Public health research, particularly service-based research, is a challenging enterprise. Its execution requires grounding in scientifically-based, standardized approaches to research design and implementation, as well as flexibility and skill in adapting those techniques to the unique needs of any program, organization, setting, or population. Many of us have had experience with "studies" that did not adequately collect data needed to initiate, evaluate, and/or improve whatever health problem or issue it was supposed to. This course provides students with the requisite skills for conducting successful service-based research, including fundamental concepts and components of research design, the development of research questions and hypotheses, and decision-making strategies for study data collection protocols and materials.
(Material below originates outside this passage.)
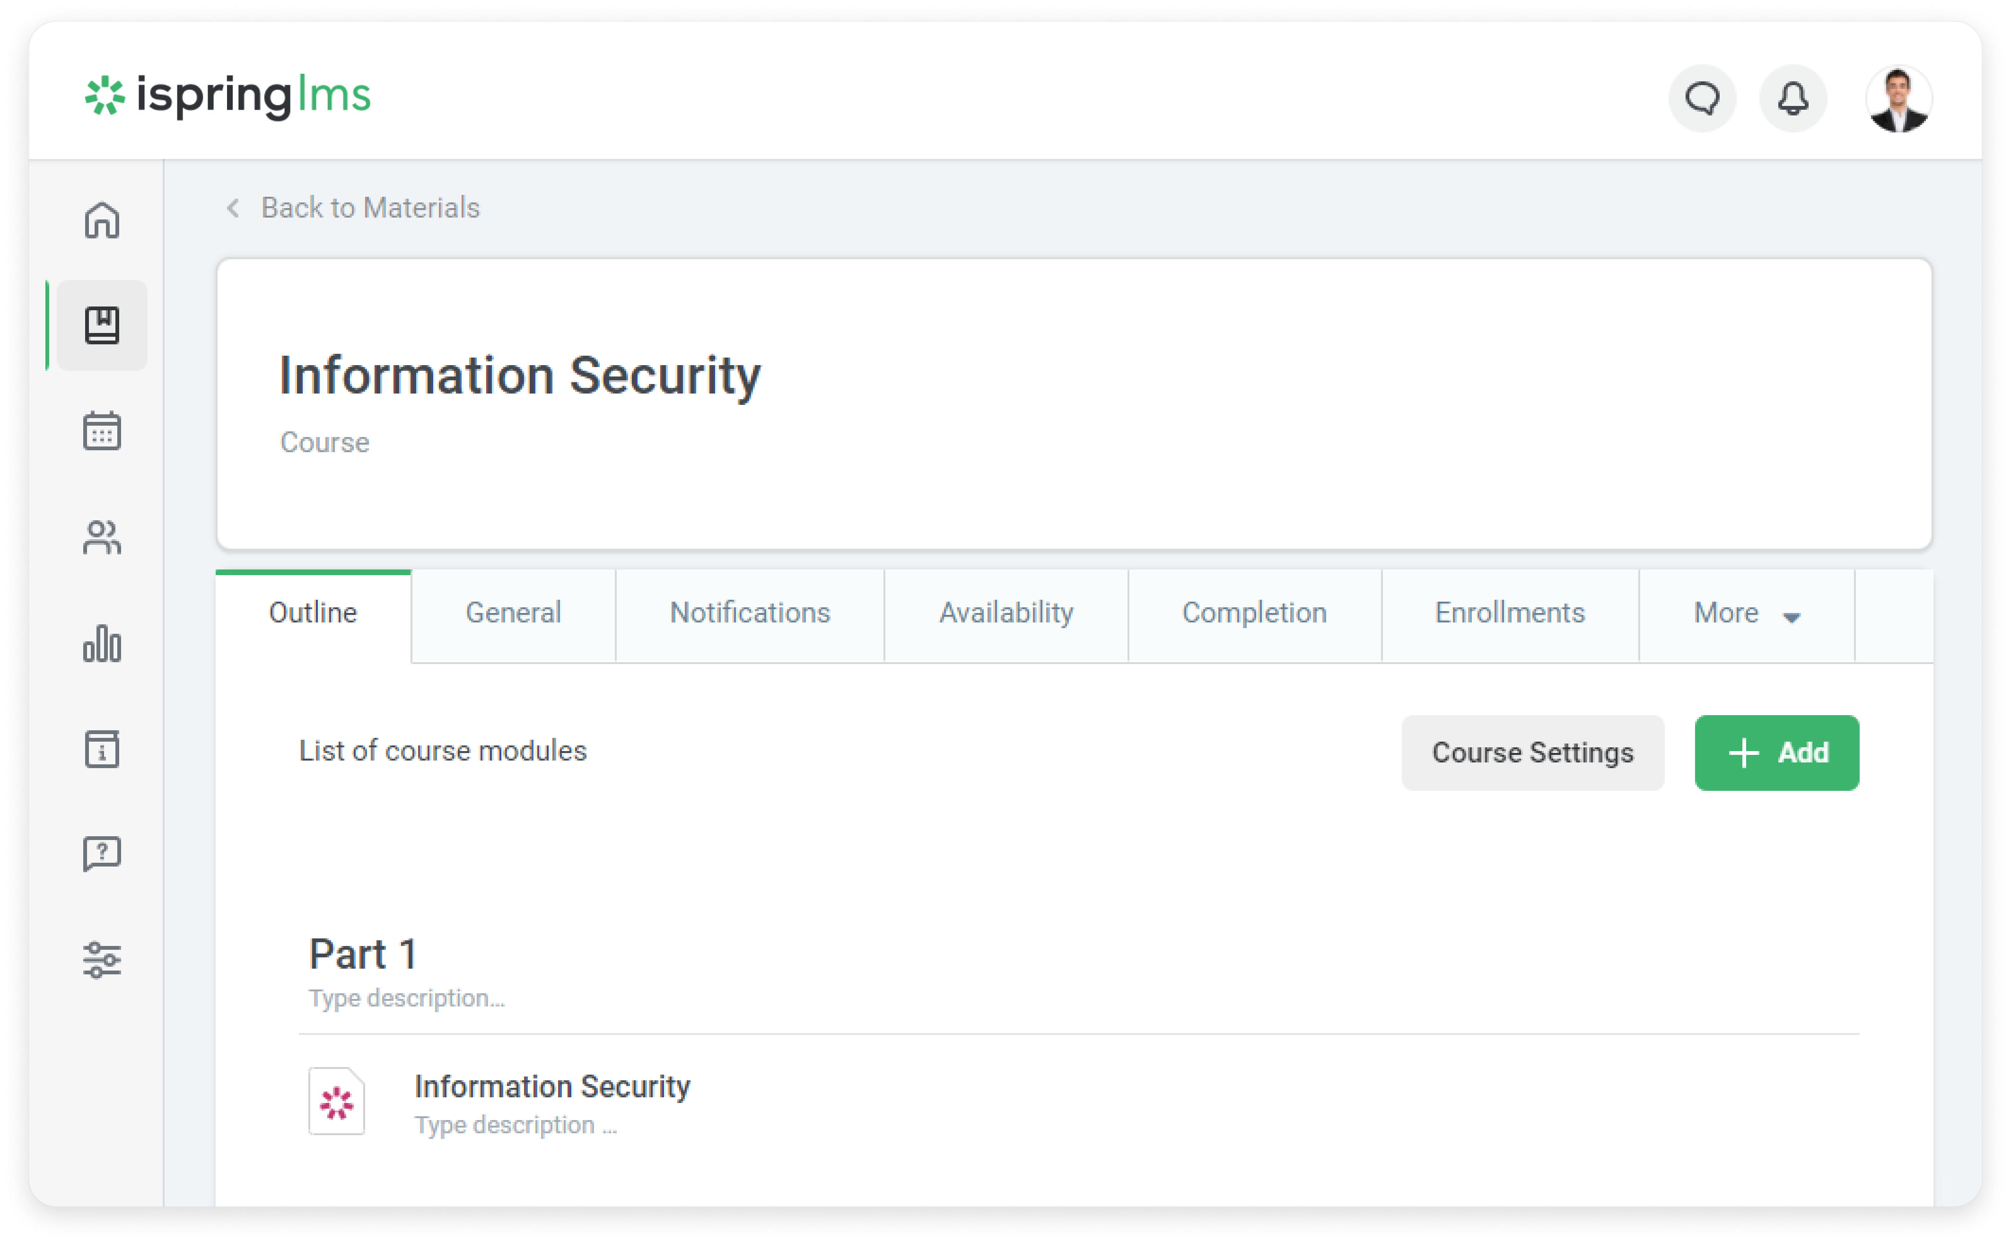2011x1243 pixels.
Task: Open the Users sidebar icon
Action: 102,538
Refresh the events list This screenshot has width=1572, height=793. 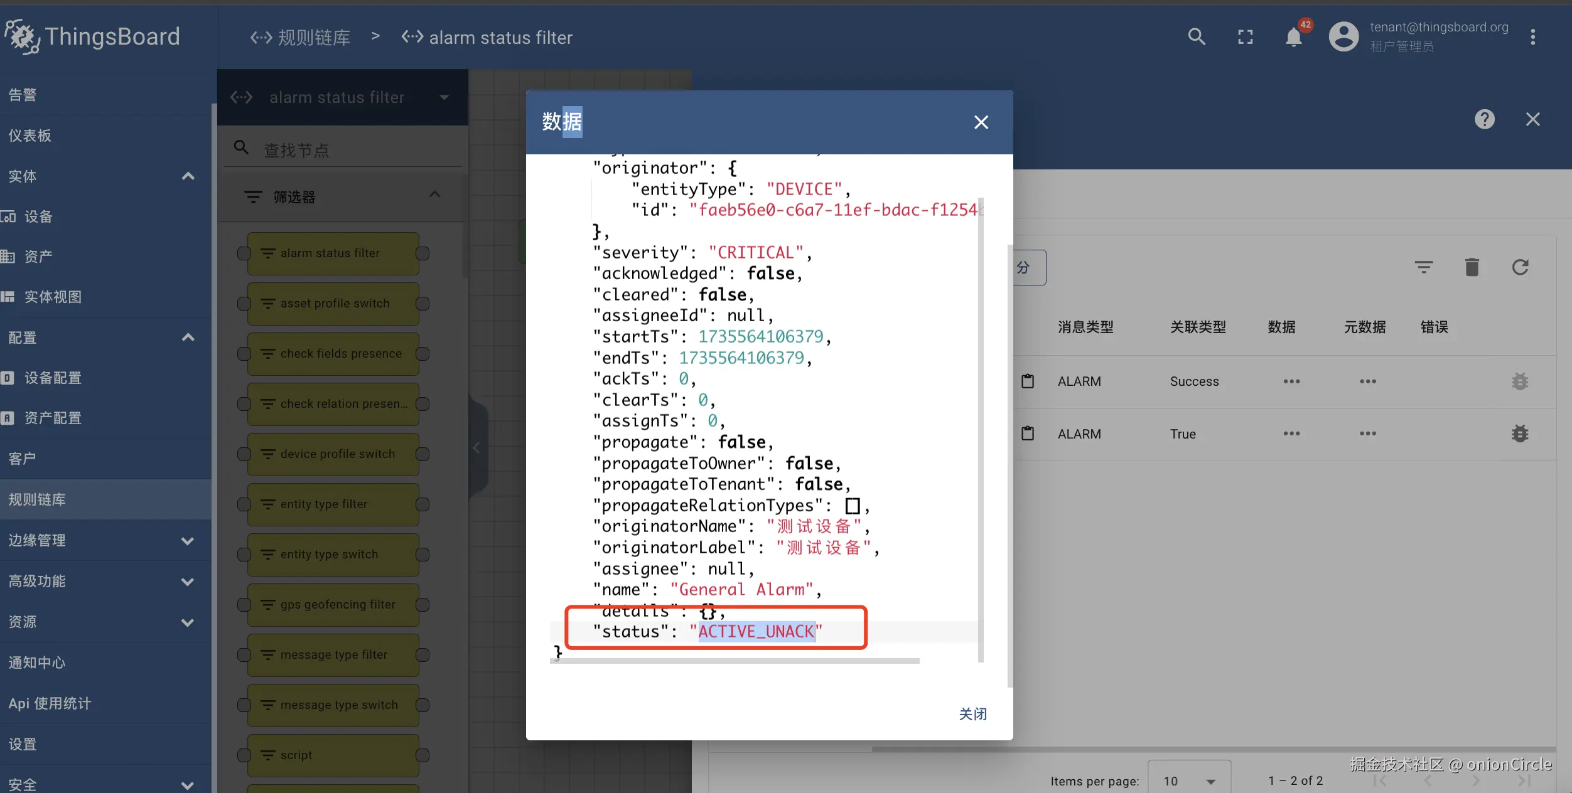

In this course, students will also actively engage in qualitative and quantitative data collection, becoming familiar with field considerations, pre-testing, interviewing techniques, and the design, preparation, and use of topic guides for in-depth interviews/focus groups, and structured questionnaires for in-person, self-administered, and on-line surveys. By the conclusion of the course, students will have a complete, self-designed questionnaire, and will be able to plan and execute a sound research study.